İstanbul ilçe de yapılacak mı?
2004 yılında İstanbul’da toplanan İslam Konferansı Örgütü toplantısında o güne kadar örgütün tarihinde olmayan bir durum ortaya çıkmıştı.
Toplantıda yeni İKÖ Genel Sekreteri seçilecekti ama kurulduğu günden bu yana genel sekreterlerini konsensüsle önceden seçen örgütte bu kez konsensus değil üç aday vardı.
Türkiye’nin adayı Ekmeleddin İhsanoğlu, Malezya’nın adayı ve Bangladeş’in adayı.
O sırada Dışişleri Bakanı olan Abdullah Gül “o halde sandık koyup, seçim yapacağız” dedi.
Ama sınıf başkanlarını bile seçimle seçen bize çok normal gelen bu yöntem, İKÖ üye ülkelerin temsilcilerinin çoğu için daha önce hiç yaşamadıkları bir deneyimdi.
Gerçekten sandık kuruldu. Sandıkların başına gözlemci kondu, oylar kapalı olarak verildi ve açık olarak sayıldı.
Geçen hafta sohbet etme fırsatı bulduğumuz 11. Cumhurbaşkanı Gül, bazı ülkelerin dışişleri bakanlarının oy verirken ve oylar sayılırken nasıl heyecanlandıklarını anlattı.
Çoğu hayatlarında ilk kez oy vermiş, daha fazlası ise ilk kez gerçekten yarışlı bir seçimde oy kullanmıştı.
Küçük bir demokrasi deneyimi yaşanmıştı.
Oylama sonunda 56 ülkeden 32 oy Ekmeleddin İhsanoğlu’na, 12’şer oy da Bangladeş ve Malezya’ya çıktı.

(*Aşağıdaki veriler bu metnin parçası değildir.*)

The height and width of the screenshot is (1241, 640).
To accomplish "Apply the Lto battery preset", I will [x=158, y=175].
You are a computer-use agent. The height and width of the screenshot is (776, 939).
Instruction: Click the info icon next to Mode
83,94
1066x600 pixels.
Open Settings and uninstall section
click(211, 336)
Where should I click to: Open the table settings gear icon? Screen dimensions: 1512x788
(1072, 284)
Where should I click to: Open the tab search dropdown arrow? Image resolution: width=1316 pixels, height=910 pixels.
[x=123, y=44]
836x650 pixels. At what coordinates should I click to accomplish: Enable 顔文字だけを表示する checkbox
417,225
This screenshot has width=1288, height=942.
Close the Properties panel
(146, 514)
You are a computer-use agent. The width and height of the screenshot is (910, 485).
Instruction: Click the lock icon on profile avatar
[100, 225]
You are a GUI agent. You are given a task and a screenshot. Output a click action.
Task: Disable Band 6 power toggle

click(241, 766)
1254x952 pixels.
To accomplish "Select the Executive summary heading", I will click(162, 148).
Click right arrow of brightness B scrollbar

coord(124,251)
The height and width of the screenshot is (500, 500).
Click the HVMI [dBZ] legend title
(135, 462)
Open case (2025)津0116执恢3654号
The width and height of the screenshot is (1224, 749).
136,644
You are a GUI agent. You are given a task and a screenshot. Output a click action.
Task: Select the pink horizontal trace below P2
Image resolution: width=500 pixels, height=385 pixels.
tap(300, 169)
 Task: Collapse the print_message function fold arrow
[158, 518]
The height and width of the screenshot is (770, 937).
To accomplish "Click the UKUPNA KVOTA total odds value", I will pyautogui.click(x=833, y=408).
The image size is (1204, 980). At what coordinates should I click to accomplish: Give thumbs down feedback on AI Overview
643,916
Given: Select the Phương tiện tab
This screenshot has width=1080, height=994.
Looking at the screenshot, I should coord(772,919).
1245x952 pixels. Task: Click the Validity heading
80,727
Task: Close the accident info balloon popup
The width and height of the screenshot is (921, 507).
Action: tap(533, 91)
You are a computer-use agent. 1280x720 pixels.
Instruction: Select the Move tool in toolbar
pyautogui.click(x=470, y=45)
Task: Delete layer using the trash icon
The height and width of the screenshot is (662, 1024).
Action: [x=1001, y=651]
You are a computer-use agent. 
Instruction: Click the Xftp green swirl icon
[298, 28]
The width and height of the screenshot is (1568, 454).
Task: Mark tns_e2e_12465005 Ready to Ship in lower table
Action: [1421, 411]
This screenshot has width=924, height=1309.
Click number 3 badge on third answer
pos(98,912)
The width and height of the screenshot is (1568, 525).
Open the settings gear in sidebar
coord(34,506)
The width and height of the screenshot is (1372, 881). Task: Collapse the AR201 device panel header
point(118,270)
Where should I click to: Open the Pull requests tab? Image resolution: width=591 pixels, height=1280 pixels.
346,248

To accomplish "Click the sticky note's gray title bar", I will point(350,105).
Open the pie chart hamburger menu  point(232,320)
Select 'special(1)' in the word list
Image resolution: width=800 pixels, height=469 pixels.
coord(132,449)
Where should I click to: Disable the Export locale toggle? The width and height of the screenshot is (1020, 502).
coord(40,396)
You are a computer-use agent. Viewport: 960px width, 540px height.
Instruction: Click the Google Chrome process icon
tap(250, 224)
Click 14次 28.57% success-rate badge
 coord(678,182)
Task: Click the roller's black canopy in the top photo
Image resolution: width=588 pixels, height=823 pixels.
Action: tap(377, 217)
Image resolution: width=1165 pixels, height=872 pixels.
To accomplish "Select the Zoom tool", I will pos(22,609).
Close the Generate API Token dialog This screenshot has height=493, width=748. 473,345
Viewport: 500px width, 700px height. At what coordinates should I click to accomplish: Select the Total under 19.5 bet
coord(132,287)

Malezya ve Bangladeş yine de seçimlerin yapılabildiği ülkelerden.
Ama Bangladeş’te siyaset, en son bir devrimle de biten iki parti arasında kanlı bıçaklı, idamlı, suikastlı bir yarış.
Malezya’da şimdiki başbakan Enver İbrahim yıllarca eşcinsel ilişkisi iddiasıyla hapiste yatmış, seçimleri eşi o hapisteyken kazanmıştı.
İranlılar için seçimi artık her seçim öncesi Anayasayı Korucular Konseyi yapıyor. İstediği adayları onaylıyor, istemediklerini de adı Rafsancani, Ahmedinejad, Ruhani olsa da onaylamıyor.
Pakistan’da seçimler kaybedenin hapse girdiği bir Survivor adası mücadelesi gibi.
Azerbaycan, Özbekistan, Kazakistan, Türkmenistan’da seçimler devlet başkanının yüzde 80 mi yüzde 90 mı oy olacağının belirsiz olduğu bir çetin yarış.
Mısır, 2000 yıllık tarihinde yaptığı ilk seçimden sonra seçilen Cumhurbaşkanı’nı hapiste öldürdü.
Arap Baharı’nın tek iyi modeli Tunus da düştükten sonra Arap dünyasında en iyisi Kuveyt ve Fas olan otoriter rejimler, monarşiler var.
Arap ülkelerinde yaşayanlar için bir demokratik seçimde oy vermenin tek yolu ev alıp Türkiye Cumhuriyeti vatandaşı olmaktan geçiyor.
Rusya zaten malum. Putin’in güçlü rakiplerinin ömürleri nedense uzun olmuyor.
Türkiye’de ise 1950’den beri, seçim öncesi iktidarların devlet imkanlarını kendi lehine kullandığı ama seçim günü ve sonrasında bütün iplerin Yüksek Seçim Kurulu ve partilerde olduğu demokratik ve adil bir seçim sistemi var.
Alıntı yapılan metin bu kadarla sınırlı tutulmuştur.